## EXTRACT PROVIDED
>>>>>

People lacking basic means can often work, trade, scrounge, repair, etc... to
get a working, usable system. And they will do that too.

------
brianclements
I'm going to go out on a limb and say it's not the price of the electronics
(which are very cheap), or the availability of them (they are plentiful), or
even the knowledge to learn (this is the age of the Internet on mobile
devices), but is actually the price of another thing that that is going up:
time (and by extension, focus).

I feel that students have to start planning for college earlier and earlier
these days, even planning how courses line up as early as middle school. When
all academic scheduling decisions (sports, classes, extra curriculars, clubs,
etc.) are always viewed through the lens of college admission, there is very
little time to turn brains off and just play with the knowledge they've gained
thus far. If an activity isn't directly linked to job training of one or two
strong focuses that could potentially lead to a major in college and a job
afterward, they aren't seriously considered as an activity worth spending time
on, and that is a pity.

<<<<<

## RAW DATA

>>>>>

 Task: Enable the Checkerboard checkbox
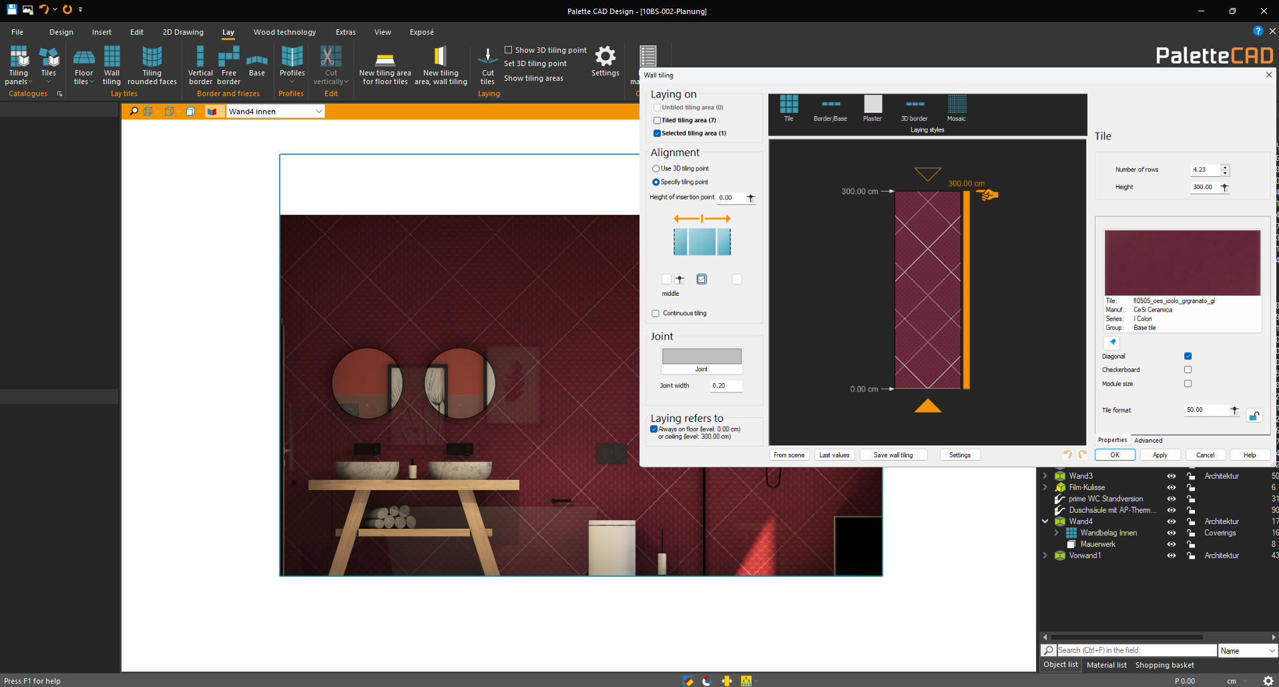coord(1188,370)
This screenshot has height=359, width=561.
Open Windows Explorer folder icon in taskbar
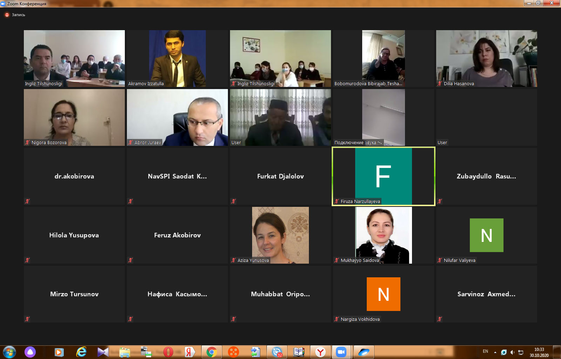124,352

<<<<<

## OBJECTIVES
1. Decide whether each statement agrees with the forum excerpt, answering yes or no and quoting the deciding words. (a) The commenter describes electronics as expensive. (b) Students plan how courses line up as early as middle school. (c) Activities not tied to job training are seriously considered worth the time.
2. Answer these questions from the forum excerpt, one line each.
(a) What four activities are listed for people lacking basic means to get a working, usable system?
(b) What does the commenter call this age?
(c) Through what lens are all academic scheduling decisions viewed?

## EXERCISE RESULTS
1.
(a) No: "the price of the electronics (which are very cheap)"
(b) Yes: "even planning how courses line up as early as middle school"
(c) No: "they aren't seriously considered as an activity worth spending time on"

2.
(a) Work, trade, scrounge, and repair.
(b) The age of the Internet on mobile devices.
(c) The lens of college admission.